Slightly inland from the seaside town of Cascais, nestled on a low mountain that seems to generate its own cloud cover, is the retreat of former royals and wealthy citizens called Sintra. The mountain and its cloud cover must have made for a pleasant coolness in the hot Portuguese summers. C and I made a couple of day trips up there to visit some former palaces, residences and monasteries.

One of these is called Quinta de Regaleira, the former home of a baroness that was later bought by Carvalho Monteiro, a super wealthy Brazilian, at the turn of the century. After buying the house he then bought up the rest of the hill where the baroness’ home was situated. After a false start at commissioning a design for a place for himself, he decided to hire an opera set decorator to design both the house and its chapel, but also to effectively turn the whole mountaintop into a colossal set, with fake ponds, underwater labyrinths and a series of underground tunnels that functioned as a metaphorical voyage of initiation and self-discovery — a voyage inspired by the Knights Templar, the Freemasons and alchemists as well. Disney take note — this guy was doing freaky cosmic theme parks before anyone else.
So I asked myself, as readers of Dan Brown’s books no doubt have, who were these Knights of Templar?
They came into existence after the crusades had gained a foothold in Jerusalem. The first crusade, or shall we call it invasion of the Middle East by western Europeans, was in 1099. Jerusalem was captured from the Arabs, and Europeans began to make pilgrimages to the Holy Land in significant numbers to see and feel the aura of the place where their faith originated. While Jerusalem was, for these pilgrims, a kind of protected Green Zone, the approach to it was not. The route from the port of Jaffa (alongside present-day Tel Aviv) inland to Jerusalem was dangerous, and scores of pilgrims were slaughtered by what we might now call insurgents, or freedom fighters…or defenders of their homeland? The hapless pilgrims needed to call Blackwater or some other ruthless mercenaries for hire to protect them. So, one hundred years later a French knight proposed the creation of an order that would attempt to protect these pilgrims — the Poor Knights of Christ and the Temple of Solomon, so called because they were given a headquarters by King Baldwin II: the Al Aqsa Mosque, which, significantly, had been built over the former Temple.
What was this Temple of Solomon, I ignorantly asked myself? According to Wikipedia it was, in its first incarnation, “the first temple of the ancient religion of the biblical Israelites, originally constructed by King Solomon… It was designed to house the Ark of the Covenant” — so we’re in Raiders of the Lost Ark territory now. Other powerful relics were rumored to be buried at this site, but all we know is that the Templars got hold of bits of what were referred to as pieces of the “True Cross.”
The Temple of Solomon was destroyed and rebuilt a number of times…marking important events in Jewish history. Here is a (somewhat exaggerated?) visual depiction from a Freemasonry website — it brings to mind the Merchandise Mart building in Chicago.
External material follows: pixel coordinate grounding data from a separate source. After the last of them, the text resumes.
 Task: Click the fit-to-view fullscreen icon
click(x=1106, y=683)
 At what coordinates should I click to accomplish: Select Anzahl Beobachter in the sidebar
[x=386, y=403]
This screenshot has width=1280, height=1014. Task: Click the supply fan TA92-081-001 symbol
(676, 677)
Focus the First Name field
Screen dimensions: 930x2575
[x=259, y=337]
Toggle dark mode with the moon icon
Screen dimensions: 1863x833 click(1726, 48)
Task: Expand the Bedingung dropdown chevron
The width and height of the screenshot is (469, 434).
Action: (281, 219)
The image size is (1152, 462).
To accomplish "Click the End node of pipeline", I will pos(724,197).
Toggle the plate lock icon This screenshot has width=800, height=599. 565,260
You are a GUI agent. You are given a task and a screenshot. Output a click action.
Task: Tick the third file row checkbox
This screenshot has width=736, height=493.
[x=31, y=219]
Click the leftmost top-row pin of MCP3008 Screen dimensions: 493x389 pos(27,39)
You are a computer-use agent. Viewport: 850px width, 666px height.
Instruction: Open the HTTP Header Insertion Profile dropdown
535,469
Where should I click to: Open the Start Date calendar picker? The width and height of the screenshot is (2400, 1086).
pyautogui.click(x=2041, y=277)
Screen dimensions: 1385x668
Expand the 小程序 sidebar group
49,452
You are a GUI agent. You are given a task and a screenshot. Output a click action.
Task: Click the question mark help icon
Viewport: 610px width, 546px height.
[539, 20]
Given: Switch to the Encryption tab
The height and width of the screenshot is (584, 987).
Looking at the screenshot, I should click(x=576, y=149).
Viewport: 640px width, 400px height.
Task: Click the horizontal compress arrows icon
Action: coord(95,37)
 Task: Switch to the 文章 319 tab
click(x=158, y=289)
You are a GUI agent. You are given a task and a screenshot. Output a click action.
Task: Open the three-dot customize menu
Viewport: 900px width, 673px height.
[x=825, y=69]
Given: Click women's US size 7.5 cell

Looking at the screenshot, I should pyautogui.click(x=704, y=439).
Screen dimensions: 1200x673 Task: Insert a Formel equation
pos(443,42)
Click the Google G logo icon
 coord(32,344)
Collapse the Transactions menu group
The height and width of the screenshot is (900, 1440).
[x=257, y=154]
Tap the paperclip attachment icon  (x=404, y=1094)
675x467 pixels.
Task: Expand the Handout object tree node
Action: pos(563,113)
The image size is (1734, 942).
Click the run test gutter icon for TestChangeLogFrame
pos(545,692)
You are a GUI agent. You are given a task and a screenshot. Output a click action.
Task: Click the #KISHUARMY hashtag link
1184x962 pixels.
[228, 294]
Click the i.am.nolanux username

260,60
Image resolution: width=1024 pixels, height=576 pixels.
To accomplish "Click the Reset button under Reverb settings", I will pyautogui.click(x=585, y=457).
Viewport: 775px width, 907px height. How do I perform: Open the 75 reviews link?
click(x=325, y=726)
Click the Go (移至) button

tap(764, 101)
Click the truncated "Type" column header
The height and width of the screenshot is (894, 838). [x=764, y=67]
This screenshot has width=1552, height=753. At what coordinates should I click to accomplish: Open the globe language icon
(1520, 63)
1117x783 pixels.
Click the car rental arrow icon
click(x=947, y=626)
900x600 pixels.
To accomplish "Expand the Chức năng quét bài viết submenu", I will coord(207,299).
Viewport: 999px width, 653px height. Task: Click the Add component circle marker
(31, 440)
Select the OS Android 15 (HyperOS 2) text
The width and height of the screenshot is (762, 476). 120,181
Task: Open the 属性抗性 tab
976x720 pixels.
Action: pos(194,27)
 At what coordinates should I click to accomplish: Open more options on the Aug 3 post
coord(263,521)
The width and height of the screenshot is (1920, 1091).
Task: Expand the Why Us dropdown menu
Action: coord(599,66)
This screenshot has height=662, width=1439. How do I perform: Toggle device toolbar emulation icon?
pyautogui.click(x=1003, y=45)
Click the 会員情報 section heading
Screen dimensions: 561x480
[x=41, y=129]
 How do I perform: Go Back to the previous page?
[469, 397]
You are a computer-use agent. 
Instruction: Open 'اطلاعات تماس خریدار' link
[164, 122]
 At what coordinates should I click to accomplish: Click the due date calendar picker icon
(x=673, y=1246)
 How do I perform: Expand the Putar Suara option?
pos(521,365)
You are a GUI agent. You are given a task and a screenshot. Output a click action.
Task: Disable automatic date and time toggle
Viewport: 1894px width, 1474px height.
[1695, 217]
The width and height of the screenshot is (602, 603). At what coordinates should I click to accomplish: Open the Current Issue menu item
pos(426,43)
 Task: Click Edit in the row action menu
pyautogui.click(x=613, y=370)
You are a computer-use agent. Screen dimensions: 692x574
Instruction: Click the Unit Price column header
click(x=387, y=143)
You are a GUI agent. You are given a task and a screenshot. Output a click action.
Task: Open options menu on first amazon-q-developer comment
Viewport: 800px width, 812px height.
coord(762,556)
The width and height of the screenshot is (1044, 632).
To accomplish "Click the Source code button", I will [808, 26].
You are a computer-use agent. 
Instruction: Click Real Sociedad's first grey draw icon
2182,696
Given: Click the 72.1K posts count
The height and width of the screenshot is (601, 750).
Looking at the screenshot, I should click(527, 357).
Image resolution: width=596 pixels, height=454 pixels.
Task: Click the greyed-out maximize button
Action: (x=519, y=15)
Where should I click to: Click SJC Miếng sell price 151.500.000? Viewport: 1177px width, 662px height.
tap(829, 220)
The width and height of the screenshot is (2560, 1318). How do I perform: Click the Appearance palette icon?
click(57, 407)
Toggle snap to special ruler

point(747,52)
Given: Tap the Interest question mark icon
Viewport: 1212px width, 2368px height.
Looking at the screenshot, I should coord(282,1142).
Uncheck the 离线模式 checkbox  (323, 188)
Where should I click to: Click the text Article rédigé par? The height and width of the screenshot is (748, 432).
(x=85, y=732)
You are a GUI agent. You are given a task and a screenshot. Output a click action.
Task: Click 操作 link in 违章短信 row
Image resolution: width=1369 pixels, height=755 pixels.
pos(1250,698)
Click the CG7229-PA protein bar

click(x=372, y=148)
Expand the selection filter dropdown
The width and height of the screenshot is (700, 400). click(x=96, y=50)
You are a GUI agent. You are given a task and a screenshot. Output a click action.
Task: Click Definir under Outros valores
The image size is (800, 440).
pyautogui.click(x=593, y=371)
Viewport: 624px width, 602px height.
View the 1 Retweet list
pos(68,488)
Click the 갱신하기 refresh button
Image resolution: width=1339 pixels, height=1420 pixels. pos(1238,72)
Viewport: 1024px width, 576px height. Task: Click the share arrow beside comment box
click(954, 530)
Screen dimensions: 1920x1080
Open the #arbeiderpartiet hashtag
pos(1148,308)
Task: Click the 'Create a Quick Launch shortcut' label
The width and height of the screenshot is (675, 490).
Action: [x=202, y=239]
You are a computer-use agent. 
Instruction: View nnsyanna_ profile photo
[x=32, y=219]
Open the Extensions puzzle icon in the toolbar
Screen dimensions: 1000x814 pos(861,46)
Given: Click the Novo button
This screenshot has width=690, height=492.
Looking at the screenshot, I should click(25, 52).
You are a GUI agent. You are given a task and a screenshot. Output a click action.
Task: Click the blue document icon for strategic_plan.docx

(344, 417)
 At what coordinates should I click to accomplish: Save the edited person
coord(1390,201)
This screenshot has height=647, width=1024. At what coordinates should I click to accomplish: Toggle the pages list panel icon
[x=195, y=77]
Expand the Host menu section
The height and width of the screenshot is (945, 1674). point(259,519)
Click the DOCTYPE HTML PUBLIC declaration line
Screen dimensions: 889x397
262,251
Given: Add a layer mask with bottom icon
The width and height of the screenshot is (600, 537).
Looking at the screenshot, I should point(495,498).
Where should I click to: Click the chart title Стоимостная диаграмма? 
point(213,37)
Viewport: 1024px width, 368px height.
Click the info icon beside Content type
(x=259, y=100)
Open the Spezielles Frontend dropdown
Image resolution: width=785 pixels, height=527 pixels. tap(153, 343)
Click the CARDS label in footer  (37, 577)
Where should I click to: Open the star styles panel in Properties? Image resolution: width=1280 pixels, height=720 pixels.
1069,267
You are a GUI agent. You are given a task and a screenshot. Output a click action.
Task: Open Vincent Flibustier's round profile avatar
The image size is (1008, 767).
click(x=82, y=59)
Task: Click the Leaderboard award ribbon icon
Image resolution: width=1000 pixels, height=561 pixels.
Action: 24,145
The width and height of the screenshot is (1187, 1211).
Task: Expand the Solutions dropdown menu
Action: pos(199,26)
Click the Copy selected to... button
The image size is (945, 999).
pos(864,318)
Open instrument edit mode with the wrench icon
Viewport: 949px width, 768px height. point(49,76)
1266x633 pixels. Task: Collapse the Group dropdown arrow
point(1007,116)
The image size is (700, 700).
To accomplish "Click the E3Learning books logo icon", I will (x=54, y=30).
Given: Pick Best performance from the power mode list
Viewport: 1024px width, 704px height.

Freemasons sometimes claim that the architects and masons who built this massive thing were the original Freemasons — hence the association with the Knights.

Eventually the Romans took it over, and built their own temple there — and at present there is once again a mosque on the site, which includes the oft-disputed Dome of the Rock.
[Source]
Beneath a section of the Dome of the Rock there is a cave known as the Well of Souls. All sorts of wild myths abound:
“Islamic tradition holds that Muhammad ascended heavenwards from the stone above the cave, a related tradition has grown up that states that the Last Judgment will happen at the Sakhrah, and that the souls of the dead gather in the well of souls to wait for that event, and to pray… [and lastly,] according to pre-Islamic folklore, the well of souls was a place where the voices of the dead could be heard along with the sounds of the Rivers of Paradise.” [Source]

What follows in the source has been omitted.